* _GIVEN TASK 1_: According to the passage on the history of gas lighting, where did Winsor light the world's first gas-lit street lamp?
* _GIVEN TASK 2_: Write out the passage on the history of gas lighting between "In 1804 Winsor" and "than available alternatives.", inclusive, replacing "Pall Mall" with "Piccadilly".
* _GIVEN TASK 3_: Continue the passage on the history of gas lighting after its last sentence.

* _TEXT PASSAGE_:
====

The year was 1792; down in darkest Cornwall an amazing first was about to be achieved by a little known mining engineer called William Murdoch (sometimes the spelling was Murdock). He had been working in the local tin mines overseeing the new Boulton and Watt steam engines, so he was pretty used to dark conditions. He experimented with coal-gas and ended up with a new form of light which was to revolutionize the way people lived and worked. In that year he became the first person to illuminate his house in Redruth with gaslight.
The sign on Murdoch’s house in Redruth.
From there he took his invention to the Boulton factory at Soho in Birmingham, installing factory lights in 1786, thereby enabling workers to operate their machinery even in winter darkness, and later, in longer shifts and night work. In 1802 the factory lit the new-fangled gas light in an outside display, much to the astonishment of the local residents.
The light was somewhat primitive – the gas mantle would not be invented for another hundred years but improvements came thick and fast. In particular a German inventor called Friedrich Albrecht Winzer (or, as he is better known in our country, Frederick Albert Winsor) helped pioneer the development, and patented the first gas lamp in 1804.
F.A.Winsor, 1763 – 1830.
In 1804 Winsor demonstrated the gas light as a way of lighting the stage at London’s Lyceum Theatre. A short time afterwards, on 28th January 1807 he amazed the good people of Pall Mall in London by igniting the world’s first gas-lit street lamp. It was far more effective than earlier oil lamps, or candles. The lamps also proved to be far cheaper to operate, with running costs 75% less than available alternatives.
Winsor went on to form the Gas Light and Coke Company, incorporated by Royal Charter in 1812. It became the first gas producing company in the world. Winsor appointed as Chief Engineer one Samuel Clegg, who had been part of the Boulton team at Soho. He was a great innovator patenting something (which sounds obscure and therefore impressive) called the horizontal rotative retort in 1816 – an apparatus which purified the coal-gas with cream of lime. He also developed the self-acting governor and went on to develop the first credible gas meter for measuring consumption. Next time you get your gas bill you will think nicely of Mr Clegg, won’t you?
By the end of 1813 Westminster Bridge would be illuminated by gas and by the end of the decade over 300 miles of gas piping, supplying over 50,000 burners, had been laid beneath London’s streets. This thereby established a tradition of digging up lengths of the public highway, causing maximum inconvenience to pedestrians and road users alike. The Gas Light and Coke Company was indeed the forerunner of British Gas.

====

* _INFORMATION SHOWN_:

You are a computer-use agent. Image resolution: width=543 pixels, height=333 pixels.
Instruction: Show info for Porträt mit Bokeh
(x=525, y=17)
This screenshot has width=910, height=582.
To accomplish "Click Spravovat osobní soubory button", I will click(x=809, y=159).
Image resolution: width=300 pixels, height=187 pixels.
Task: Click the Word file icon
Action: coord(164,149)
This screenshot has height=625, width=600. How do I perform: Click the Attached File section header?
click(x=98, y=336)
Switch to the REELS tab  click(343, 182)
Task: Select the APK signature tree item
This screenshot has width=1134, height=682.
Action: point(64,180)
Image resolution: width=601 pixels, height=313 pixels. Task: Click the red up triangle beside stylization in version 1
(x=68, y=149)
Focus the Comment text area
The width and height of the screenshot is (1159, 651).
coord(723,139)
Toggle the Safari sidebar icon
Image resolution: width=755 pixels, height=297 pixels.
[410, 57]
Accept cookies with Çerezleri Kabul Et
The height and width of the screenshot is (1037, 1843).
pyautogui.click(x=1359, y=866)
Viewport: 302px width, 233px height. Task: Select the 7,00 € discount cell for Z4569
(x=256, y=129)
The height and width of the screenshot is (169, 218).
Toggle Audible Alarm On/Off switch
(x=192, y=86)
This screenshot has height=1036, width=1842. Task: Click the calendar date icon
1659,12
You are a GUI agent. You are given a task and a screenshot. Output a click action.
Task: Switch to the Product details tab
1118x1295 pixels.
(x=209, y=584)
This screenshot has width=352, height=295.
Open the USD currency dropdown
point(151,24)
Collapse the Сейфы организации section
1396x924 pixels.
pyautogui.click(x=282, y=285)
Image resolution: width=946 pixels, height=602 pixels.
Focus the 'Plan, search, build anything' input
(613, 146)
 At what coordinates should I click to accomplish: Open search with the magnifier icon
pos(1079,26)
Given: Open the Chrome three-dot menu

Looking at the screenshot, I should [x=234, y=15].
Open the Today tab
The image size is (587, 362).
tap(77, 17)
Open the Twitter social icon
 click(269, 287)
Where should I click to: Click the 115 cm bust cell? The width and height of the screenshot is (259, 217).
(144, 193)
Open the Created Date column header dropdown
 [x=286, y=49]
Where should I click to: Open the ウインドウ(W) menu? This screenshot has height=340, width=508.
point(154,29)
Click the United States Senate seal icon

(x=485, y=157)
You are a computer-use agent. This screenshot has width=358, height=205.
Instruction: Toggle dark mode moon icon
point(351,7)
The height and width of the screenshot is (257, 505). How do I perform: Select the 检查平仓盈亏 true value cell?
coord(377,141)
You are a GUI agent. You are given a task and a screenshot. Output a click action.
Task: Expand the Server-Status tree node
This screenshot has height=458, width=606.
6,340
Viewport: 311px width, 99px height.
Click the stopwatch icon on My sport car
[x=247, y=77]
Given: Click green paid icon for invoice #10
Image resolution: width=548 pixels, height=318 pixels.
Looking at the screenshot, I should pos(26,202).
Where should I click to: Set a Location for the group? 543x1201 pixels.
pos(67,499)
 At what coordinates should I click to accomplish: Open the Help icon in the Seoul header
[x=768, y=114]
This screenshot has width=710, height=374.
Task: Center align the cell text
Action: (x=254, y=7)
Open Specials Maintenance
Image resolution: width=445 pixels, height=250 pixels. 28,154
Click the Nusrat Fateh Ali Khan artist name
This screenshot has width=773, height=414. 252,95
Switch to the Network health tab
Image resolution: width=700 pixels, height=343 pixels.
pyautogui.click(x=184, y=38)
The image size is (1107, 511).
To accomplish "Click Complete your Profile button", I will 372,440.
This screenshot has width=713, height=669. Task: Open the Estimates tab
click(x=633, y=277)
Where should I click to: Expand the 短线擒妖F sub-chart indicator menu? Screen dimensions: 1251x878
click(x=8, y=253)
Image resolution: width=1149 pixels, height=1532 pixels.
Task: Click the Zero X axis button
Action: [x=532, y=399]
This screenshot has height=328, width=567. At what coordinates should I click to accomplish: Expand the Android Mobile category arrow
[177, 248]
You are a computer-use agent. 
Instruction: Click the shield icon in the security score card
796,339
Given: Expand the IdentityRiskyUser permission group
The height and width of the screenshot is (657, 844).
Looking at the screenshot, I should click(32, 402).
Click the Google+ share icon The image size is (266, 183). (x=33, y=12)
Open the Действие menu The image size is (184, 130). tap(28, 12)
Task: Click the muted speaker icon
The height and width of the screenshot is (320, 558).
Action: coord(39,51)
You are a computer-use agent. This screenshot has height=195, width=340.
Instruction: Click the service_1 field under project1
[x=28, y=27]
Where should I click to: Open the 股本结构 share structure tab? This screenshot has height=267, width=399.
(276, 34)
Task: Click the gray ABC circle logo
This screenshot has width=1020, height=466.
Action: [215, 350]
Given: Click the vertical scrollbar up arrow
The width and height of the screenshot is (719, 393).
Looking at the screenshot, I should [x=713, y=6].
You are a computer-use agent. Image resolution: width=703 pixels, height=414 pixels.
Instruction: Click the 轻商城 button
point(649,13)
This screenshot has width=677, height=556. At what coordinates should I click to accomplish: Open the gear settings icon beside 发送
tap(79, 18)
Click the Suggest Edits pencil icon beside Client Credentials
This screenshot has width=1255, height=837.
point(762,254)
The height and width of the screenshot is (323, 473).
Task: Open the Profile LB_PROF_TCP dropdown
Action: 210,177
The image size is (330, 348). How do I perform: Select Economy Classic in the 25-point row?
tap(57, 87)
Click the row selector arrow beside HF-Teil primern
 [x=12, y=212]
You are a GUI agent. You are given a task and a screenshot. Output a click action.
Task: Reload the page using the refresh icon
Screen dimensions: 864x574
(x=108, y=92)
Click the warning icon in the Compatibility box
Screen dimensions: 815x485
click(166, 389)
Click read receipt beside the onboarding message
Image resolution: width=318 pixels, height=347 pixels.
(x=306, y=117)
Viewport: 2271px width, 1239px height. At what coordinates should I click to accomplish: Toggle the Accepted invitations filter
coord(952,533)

====

* _RIGHT ANSWER 1_: Pall Mall in London

* _RIGHT ANSWER 2_:
In 1804 Winsor demonstrated the gas light as a way of lighting the stage at London’s Lyceum Theatre. A short time afterwards, on 28th January 1807 he amazed the good people of Piccadilly in London by igniting the world’s first gas-lit street lamp. It was far more effective than earlier oil lamps, or candles. The lamps also proved to be far cheaper to operate, with running costs 75% less than available alternatives.

* _RIGHT ANSWER 3_:
The City of Westminster commemorative sign
Meanwhile across the Channel a Parisian named Phillipe Lebon had been experimenting with gas lighting since the turn of the century. His house and gardens were illuminated in this way in 1801. By 1820 Paris had adopted gas street lighting. Back in England the gas lighting industry really took off and within a few years most large towns were lit by gas, partly because of the cost-benefits and partly because the light emitted by the lamps was far superior to other alternatives. Introduced into the work place and private homes the new lighting facilitated a boom in literacy. It also spawned around a thousand gas works throughout the country by 1859.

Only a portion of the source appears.